One gram of biochar covers hundreds of square meters in surface area, meaning it has the capacity to absorb moisture and nutrients like a sponge. Unfortunately, if it is not charged and inoculated prior to being added into your garden it will simply “siphon off” moisture without providing them to plant roots as expected.

Biochar, when charged and inoculated, can greatly enhance the growing potential of soil or growing media for extended periods. When mixed with Persist PAF liquid at 5-10% concentration levels, biochar can be easily integrated into soil or growing media and continue its work of retaining water and nutrients essential for plant health over time.

Sources

Biochar is made up of carbon derived from plant material that has been pyrolyzed or burned under low oxygen conditions, producing a light black porous charcoal-like substance which can be added to soil as an organic amendment and used to improve nutrient availability, retain water in the soil and prevent leaching of nutrients. Biochar can play an essential part in regenerative agricultural systems by sequestering carbon emissions while simultaneously sequestering more greenhouse gases2.

Making biochar is the easiest and best way to utilize it in your garden, using carbon-rich waste such as nut shells, woody plants like bittersweet and multi-flora rose, tree trimmings, compost, worm castings (from your own worm bin), corn cobs and tree trimmings as materials for creation. Be careful to distinguish true biochar from charcoal products with additives like lighter fuel, accelerants or binders which do not provide similar benefits when gardening.
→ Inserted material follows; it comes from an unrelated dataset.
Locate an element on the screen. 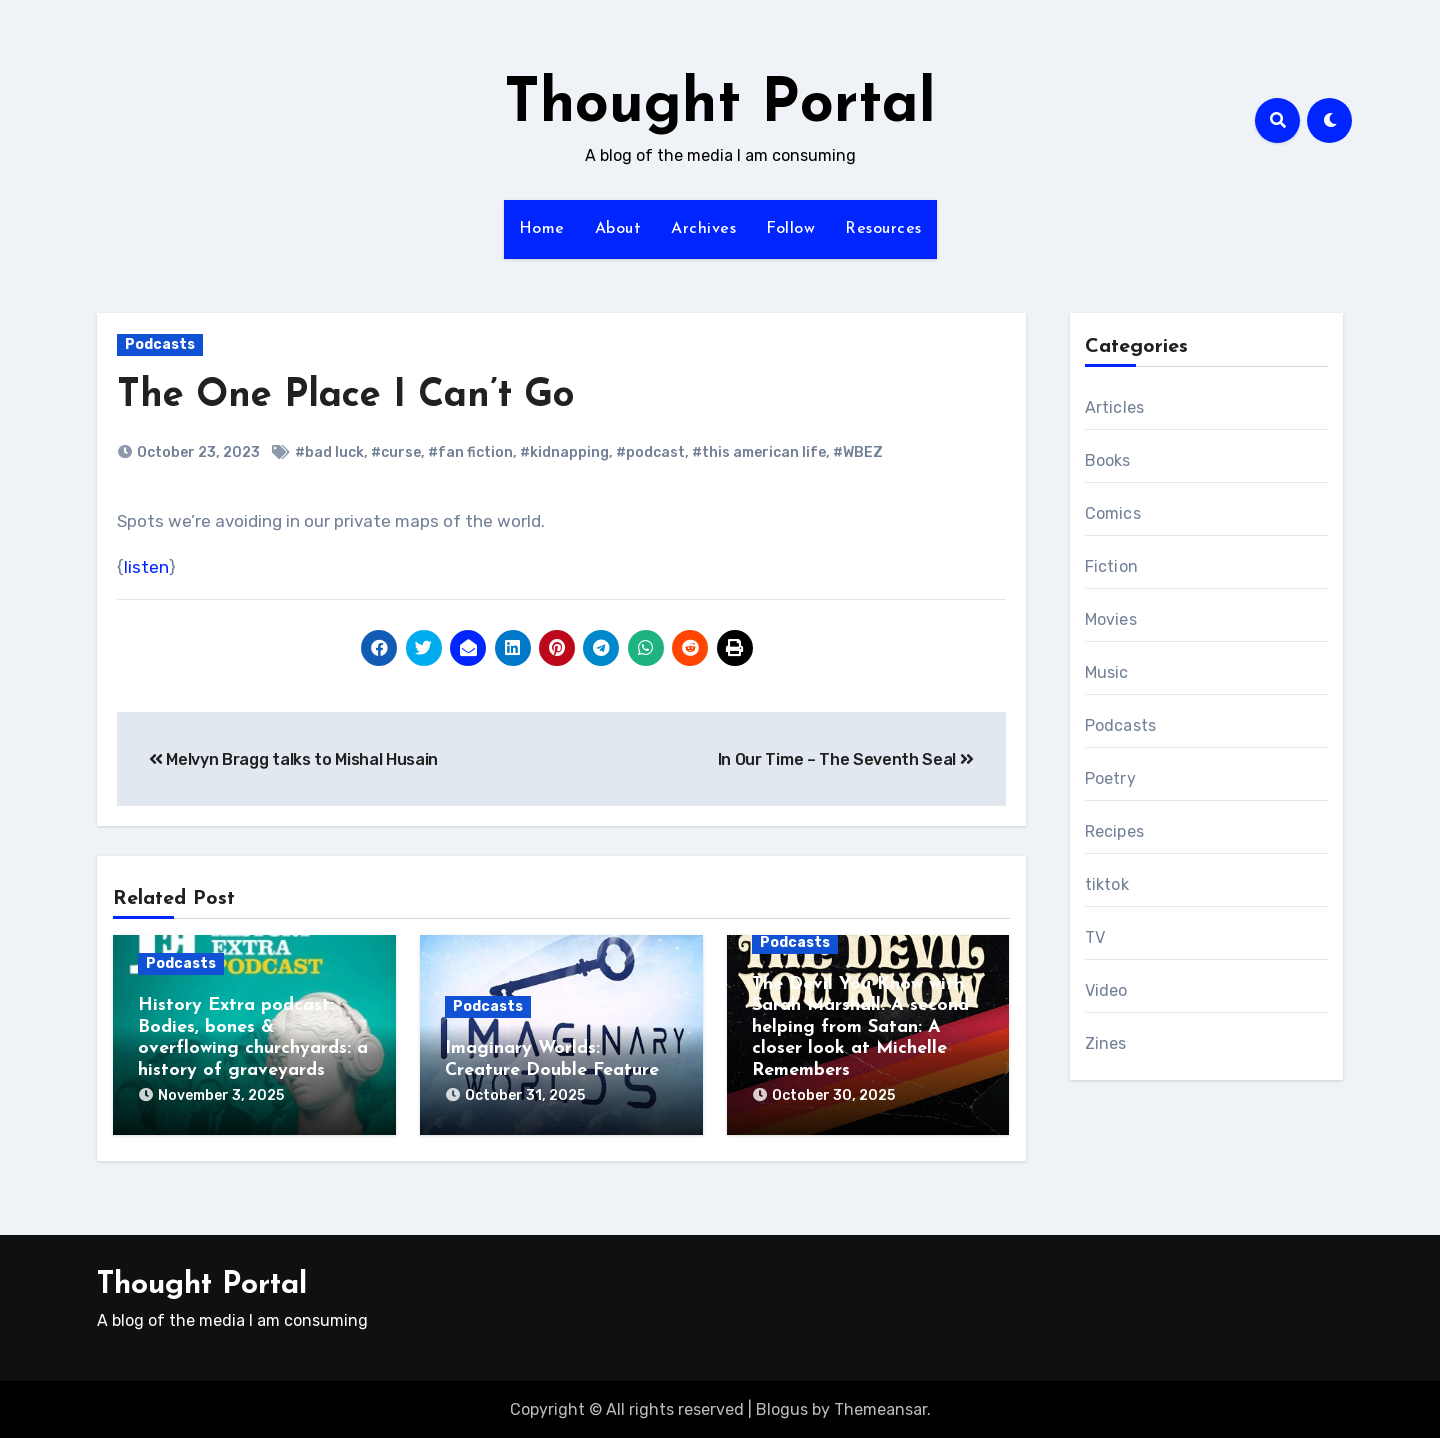 The image size is (1440, 1438). listen is located at coordinates (146, 567).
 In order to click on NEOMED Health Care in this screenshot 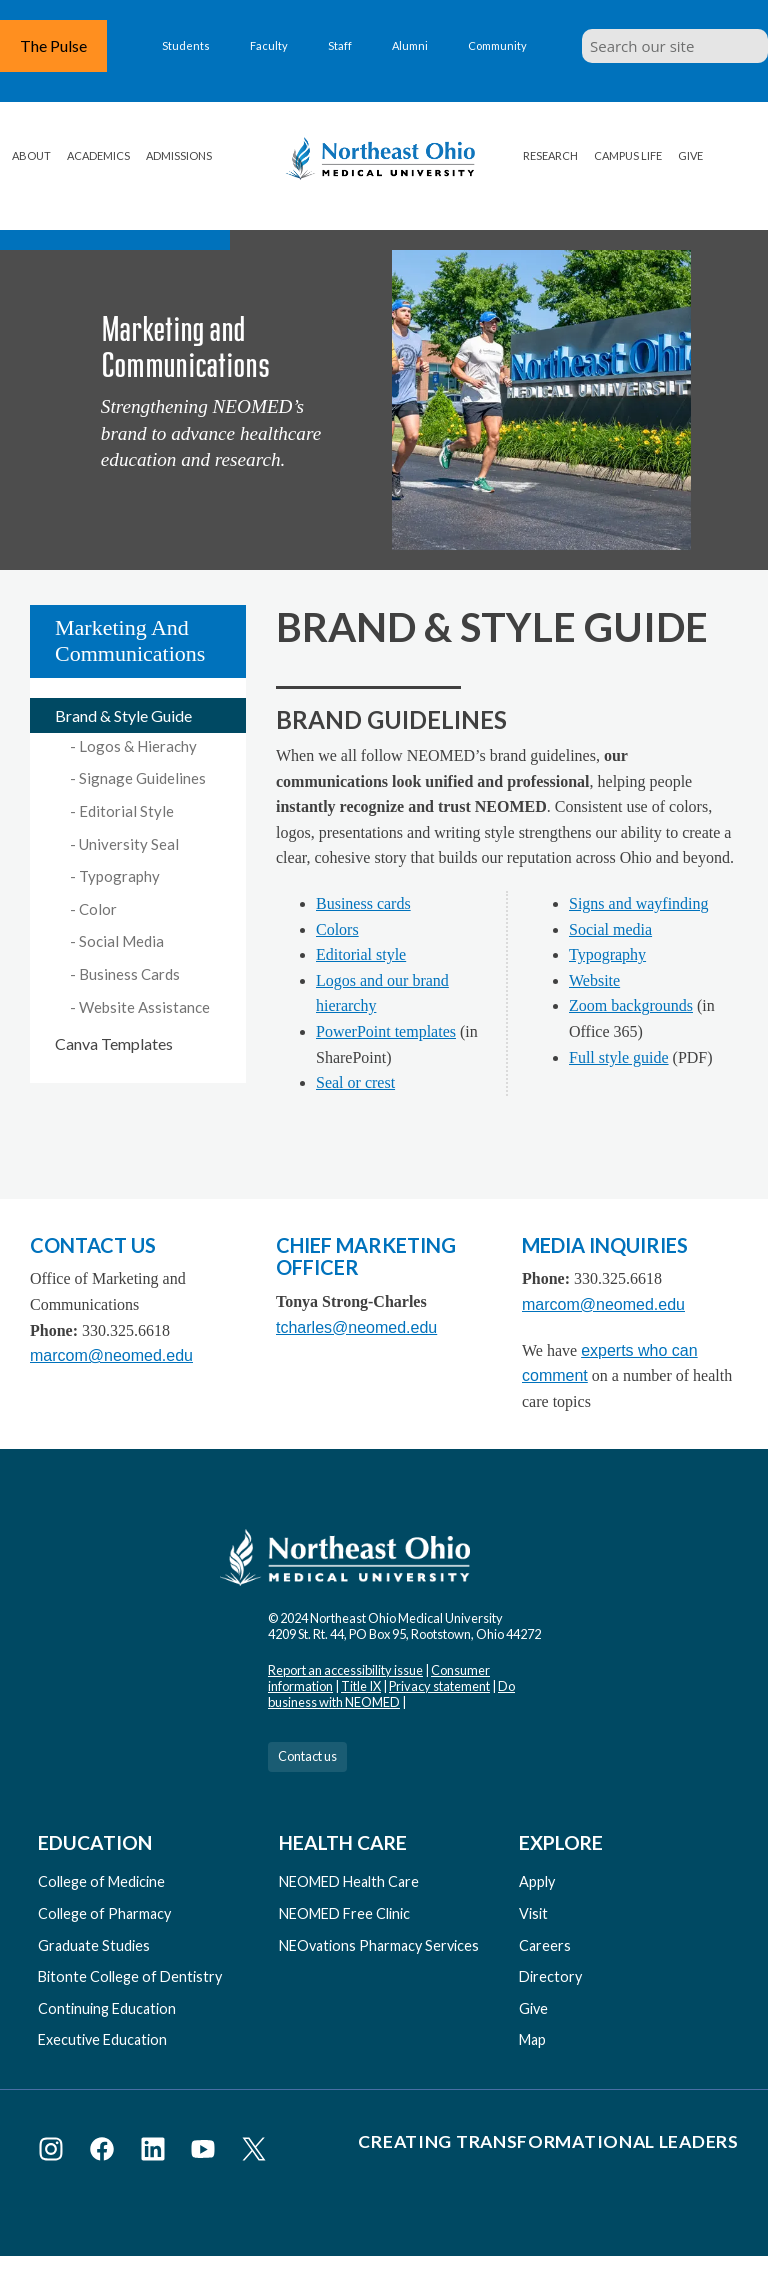, I will do `click(349, 1881)`.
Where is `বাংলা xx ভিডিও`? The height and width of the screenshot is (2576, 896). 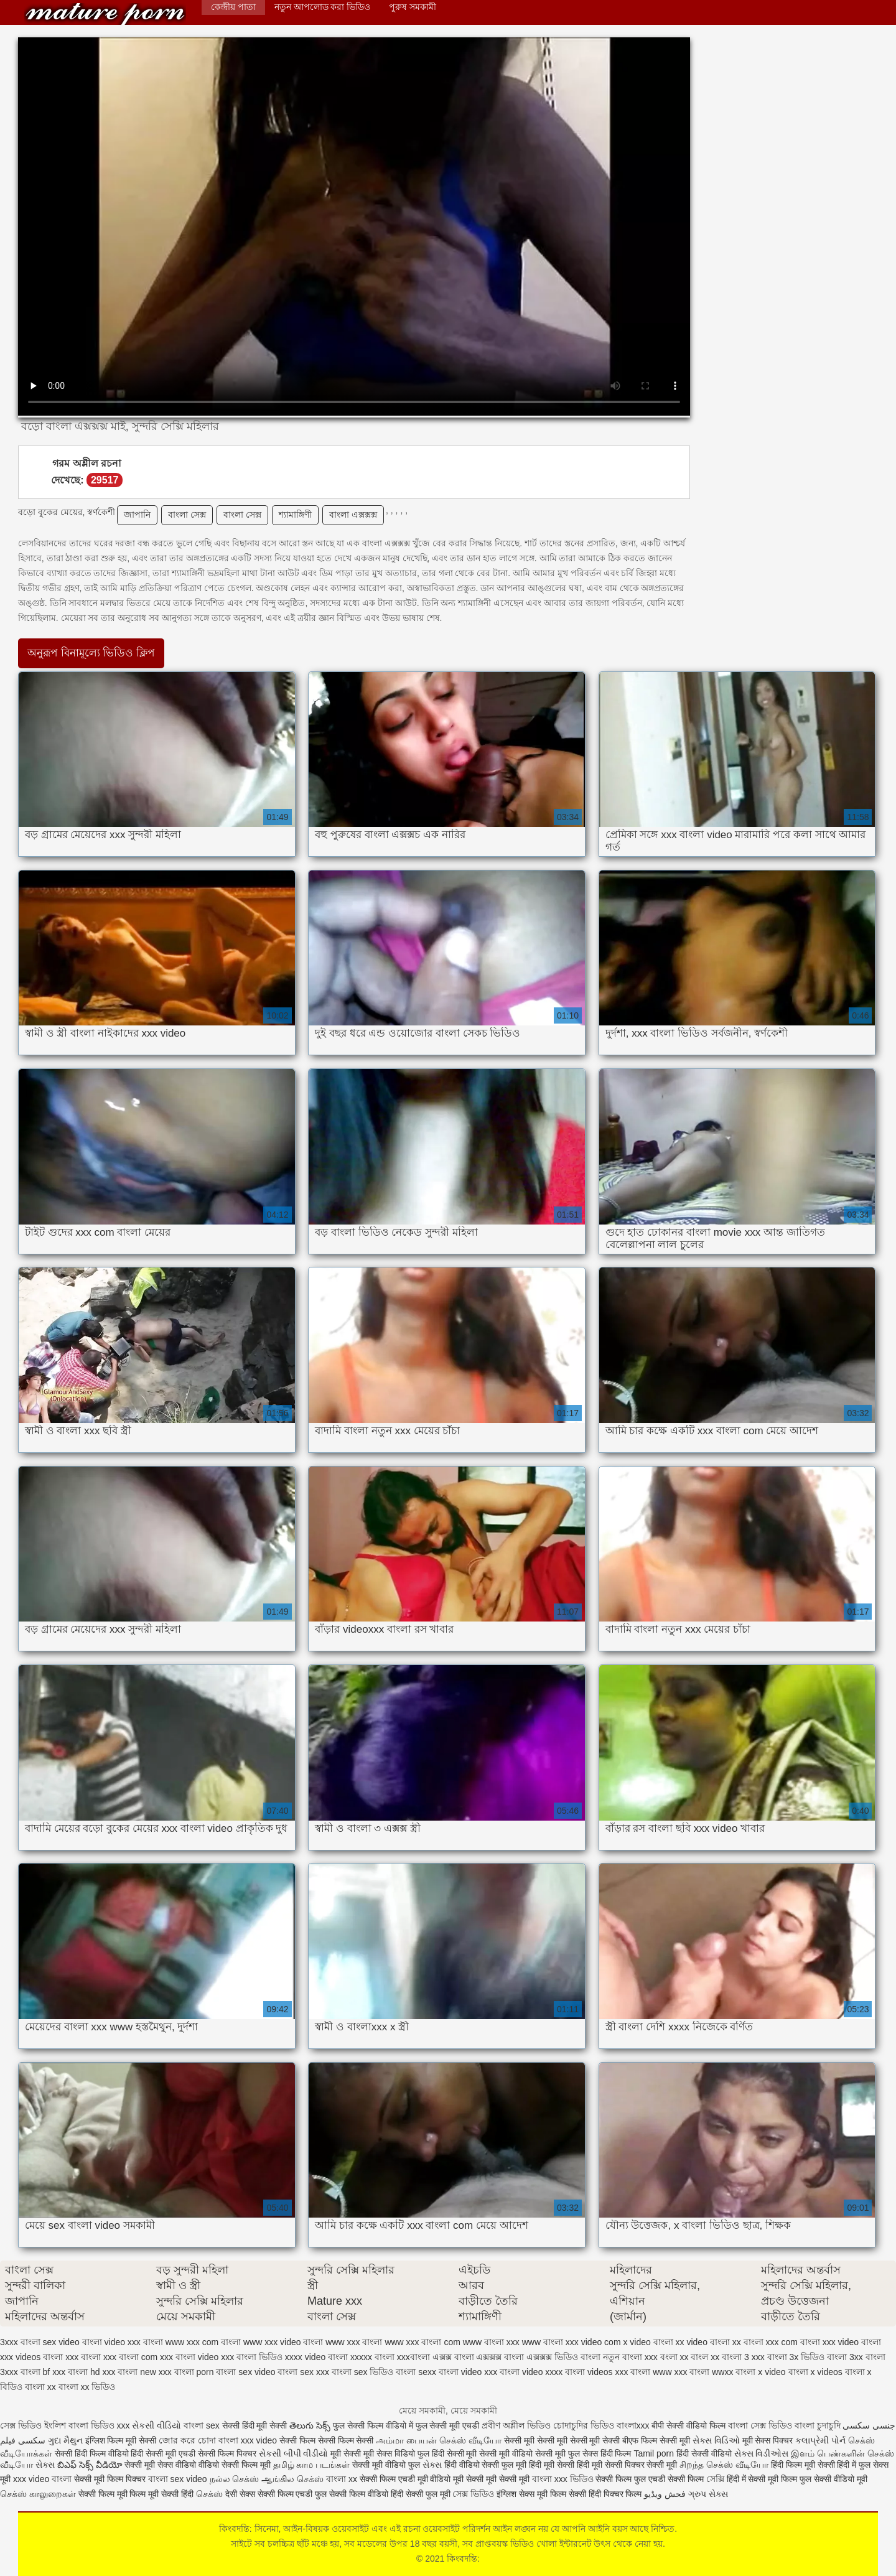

To maximize backyard biochar’s benefits, it should be “charged” and inoculated with beneficial microbes prior to incorporation into soil. This can be accomplished by soaking biochar in compost tea or another organic material source containing nutrients, such as compost tea. Doing this allows it to absorb and hold onto nutrients for slow release into soil while creating a habitat for beneficial bacteria to colonize more easily thereby improving nutrient uptake and uptake rates.

Application

Biochar is an invaluable asset when used correctly; it helps improve soil structure while increasing water and nutrient retention, sequestering carbon that contributes to global warming, helping reduce erosion by slowing rainwater runoff, improving microbial activity in the soil and making it more resistant to drought and flood conditions.

Biochar can either be purchased ready-made or it can be made at home using instructions provided by The Food Garden Group on how to make it yourself. All that is needed for homemade biochar production is an area protected from fire where you can use a charcoal stove to transform organic waste into activated charcoal; once cool enough you can break it into smaller pieces for use in your garden.

Biochar that has been “charged” with nutrients or inoculated with microbes prior to being added to soil is considered the highest quality biochar. This process alters its atomic structure, creating more porous structures. Furthermore, its outside surface area-inside surface area ratio becomes increased and makes an excellent macro habitat for bacteria/fungi to colonize it.

VGrid Energy produces Persist biochar using a high-temperature gasification process that maximizes removal of volatile organic compounds that contribute to greenhouse gases, then inoculate it with beneficial microbes, humic, and fulvic acids to give plants and soil a boost – field trials have revealed 14% yield increases for marketable strawberries as a result of this approach.